*** Listed entries ***

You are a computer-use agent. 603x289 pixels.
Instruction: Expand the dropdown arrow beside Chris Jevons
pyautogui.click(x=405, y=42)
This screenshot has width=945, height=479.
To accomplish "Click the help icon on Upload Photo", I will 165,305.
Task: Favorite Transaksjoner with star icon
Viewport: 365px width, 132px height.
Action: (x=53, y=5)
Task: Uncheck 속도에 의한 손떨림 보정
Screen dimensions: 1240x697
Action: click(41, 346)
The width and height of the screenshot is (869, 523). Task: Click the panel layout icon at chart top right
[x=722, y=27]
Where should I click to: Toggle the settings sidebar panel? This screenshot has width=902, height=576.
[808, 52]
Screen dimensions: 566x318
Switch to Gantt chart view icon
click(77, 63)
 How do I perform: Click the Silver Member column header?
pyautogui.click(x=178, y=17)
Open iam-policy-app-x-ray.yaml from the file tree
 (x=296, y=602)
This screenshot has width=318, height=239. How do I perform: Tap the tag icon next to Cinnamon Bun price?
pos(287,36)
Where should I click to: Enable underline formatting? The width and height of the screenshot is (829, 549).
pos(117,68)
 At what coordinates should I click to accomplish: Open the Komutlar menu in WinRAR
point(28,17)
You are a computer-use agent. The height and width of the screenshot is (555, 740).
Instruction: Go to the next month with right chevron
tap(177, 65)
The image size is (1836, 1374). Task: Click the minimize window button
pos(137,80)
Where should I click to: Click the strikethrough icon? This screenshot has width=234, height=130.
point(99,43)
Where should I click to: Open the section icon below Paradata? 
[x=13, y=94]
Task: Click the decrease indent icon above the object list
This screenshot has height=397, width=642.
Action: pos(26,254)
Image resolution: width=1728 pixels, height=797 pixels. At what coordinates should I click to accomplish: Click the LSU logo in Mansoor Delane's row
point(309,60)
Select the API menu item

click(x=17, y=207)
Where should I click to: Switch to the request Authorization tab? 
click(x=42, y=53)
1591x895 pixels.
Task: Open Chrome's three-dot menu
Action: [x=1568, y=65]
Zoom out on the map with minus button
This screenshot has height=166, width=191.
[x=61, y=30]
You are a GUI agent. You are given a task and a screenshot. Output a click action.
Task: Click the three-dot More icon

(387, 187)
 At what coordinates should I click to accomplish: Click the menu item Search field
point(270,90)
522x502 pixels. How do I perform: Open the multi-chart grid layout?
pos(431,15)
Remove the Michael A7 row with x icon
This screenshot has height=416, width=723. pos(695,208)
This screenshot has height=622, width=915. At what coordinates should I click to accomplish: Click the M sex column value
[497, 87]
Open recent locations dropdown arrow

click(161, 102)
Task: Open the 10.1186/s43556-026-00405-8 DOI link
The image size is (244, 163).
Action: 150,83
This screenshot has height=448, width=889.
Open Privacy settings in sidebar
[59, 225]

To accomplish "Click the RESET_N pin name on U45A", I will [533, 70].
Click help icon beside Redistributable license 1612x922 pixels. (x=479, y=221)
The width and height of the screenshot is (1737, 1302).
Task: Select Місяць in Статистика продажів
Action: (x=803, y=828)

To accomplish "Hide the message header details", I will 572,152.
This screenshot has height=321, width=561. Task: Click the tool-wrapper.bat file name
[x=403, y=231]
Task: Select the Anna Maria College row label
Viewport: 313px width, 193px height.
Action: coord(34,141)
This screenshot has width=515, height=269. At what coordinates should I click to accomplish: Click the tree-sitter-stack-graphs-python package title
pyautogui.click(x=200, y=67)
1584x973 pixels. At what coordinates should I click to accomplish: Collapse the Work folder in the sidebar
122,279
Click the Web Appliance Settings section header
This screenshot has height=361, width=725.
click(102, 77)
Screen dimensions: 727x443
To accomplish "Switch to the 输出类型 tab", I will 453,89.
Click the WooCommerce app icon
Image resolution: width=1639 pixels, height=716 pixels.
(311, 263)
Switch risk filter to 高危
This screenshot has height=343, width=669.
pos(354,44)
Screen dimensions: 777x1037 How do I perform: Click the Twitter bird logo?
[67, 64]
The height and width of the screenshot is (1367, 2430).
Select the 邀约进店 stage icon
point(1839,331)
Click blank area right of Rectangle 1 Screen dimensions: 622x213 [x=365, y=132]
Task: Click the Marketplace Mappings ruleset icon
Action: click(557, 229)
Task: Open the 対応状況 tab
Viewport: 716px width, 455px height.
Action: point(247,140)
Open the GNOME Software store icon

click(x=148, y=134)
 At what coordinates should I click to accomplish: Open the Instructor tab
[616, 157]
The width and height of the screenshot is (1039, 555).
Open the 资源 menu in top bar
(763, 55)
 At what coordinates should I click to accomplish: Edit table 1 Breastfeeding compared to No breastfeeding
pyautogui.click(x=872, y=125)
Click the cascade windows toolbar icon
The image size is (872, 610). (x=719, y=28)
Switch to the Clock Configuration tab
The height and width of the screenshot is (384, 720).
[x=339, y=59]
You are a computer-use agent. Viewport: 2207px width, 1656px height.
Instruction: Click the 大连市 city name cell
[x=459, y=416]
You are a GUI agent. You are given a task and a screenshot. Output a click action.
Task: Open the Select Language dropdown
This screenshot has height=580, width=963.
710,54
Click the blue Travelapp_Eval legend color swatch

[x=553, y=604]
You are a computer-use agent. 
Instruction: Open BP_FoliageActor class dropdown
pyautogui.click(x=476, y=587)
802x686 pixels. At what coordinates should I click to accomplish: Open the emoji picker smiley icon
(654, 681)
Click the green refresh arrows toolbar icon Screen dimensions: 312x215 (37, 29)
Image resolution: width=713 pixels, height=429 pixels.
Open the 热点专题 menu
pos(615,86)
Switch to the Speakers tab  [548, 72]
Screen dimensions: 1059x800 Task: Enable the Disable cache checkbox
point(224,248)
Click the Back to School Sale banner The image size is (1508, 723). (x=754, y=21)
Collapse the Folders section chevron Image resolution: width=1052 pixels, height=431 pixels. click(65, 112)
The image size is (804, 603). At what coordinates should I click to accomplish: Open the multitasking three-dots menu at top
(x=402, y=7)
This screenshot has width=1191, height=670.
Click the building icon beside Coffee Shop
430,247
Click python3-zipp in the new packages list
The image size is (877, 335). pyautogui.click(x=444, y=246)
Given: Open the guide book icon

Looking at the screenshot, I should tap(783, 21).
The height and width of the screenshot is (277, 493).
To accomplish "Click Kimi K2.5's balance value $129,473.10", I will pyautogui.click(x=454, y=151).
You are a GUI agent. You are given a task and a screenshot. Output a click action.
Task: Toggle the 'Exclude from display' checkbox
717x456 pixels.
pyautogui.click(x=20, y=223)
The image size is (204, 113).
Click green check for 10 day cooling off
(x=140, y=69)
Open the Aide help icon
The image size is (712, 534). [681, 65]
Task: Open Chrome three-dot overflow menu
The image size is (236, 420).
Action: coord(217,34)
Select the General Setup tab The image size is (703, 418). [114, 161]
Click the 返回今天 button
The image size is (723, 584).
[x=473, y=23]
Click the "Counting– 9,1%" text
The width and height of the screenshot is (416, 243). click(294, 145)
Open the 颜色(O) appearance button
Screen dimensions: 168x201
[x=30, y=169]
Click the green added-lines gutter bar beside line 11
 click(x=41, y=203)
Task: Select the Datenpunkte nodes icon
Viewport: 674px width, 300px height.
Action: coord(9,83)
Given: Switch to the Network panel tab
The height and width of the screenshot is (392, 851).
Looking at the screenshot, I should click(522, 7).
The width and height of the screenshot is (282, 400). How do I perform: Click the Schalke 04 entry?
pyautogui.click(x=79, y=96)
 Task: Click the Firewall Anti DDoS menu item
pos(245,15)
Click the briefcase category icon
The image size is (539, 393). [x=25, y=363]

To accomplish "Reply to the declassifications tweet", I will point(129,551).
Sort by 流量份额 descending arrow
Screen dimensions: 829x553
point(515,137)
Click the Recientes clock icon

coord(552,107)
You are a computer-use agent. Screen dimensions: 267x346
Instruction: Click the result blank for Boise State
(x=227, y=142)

***

Duplicate the entries above, from the line that contains "This screenshot has height=321, width=561." through the line that contains "[x=459, y=416]", inclusive.

Answer to this exercise:
This screenshot has height=321, width=561. Task: Click the tool-wrapper.bat file name
[x=403, y=231]
Task: Select the Anna Maria College row label
Viewport: 313px width, 193px height.
Action: coord(34,141)
This screenshot has width=515, height=269. At what coordinates should I click to accomplish: Click the tree-sitter-stack-graphs-python package title
pyautogui.click(x=200, y=67)
1584x973 pixels. At what coordinates should I click to accomplish: Collapse the Work folder in the sidebar
122,279
Click the Web Appliance Settings section header
This screenshot has height=361, width=725.
click(102, 77)
Screen dimensions: 727x443
To accomplish "Switch to the 输出类型 tab", I will 453,89.
Click the WooCommerce app icon
Image resolution: width=1639 pixels, height=716 pixels.
(311, 263)
Switch risk filter to 高危
This screenshot has height=343, width=669.
pos(354,44)
Screen dimensions: 777x1037 How do I perform: Click the Twitter bird logo?
[67, 64]
The height and width of the screenshot is (1367, 2430).
Select the 邀约进店 stage icon
point(1839,331)
Click blank area right of Rectangle 1 Screen dimensions: 622x213 [x=365, y=132]
Task: Click the Marketplace Mappings ruleset icon
Action: click(557, 229)
Task: Open the 対応状況 tab
Viewport: 716px width, 455px height.
Action: point(247,140)
Open the GNOME Software store icon

click(x=148, y=134)
 At what coordinates should I click to accomplish: Open the Instructor tab
[616, 157]
The width and height of the screenshot is (1039, 555).
Open the 资源 menu in top bar
(763, 55)
 At what coordinates should I click to accomplish: Edit table 1 Breastfeeding compared to No breastfeeding
pyautogui.click(x=872, y=125)
Click the cascade windows toolbar icon
The image size is (872, 610). (x=719, y=28)
Switch to the Clock Configuration tab
The height and width of the screenshot is (384, 720).
[x=339, y=59]
You are a computer-use agent. Viewport: 2207px width, 1656px height.
Instruction: Click the 大连市 city name cell
[x=459, y=416]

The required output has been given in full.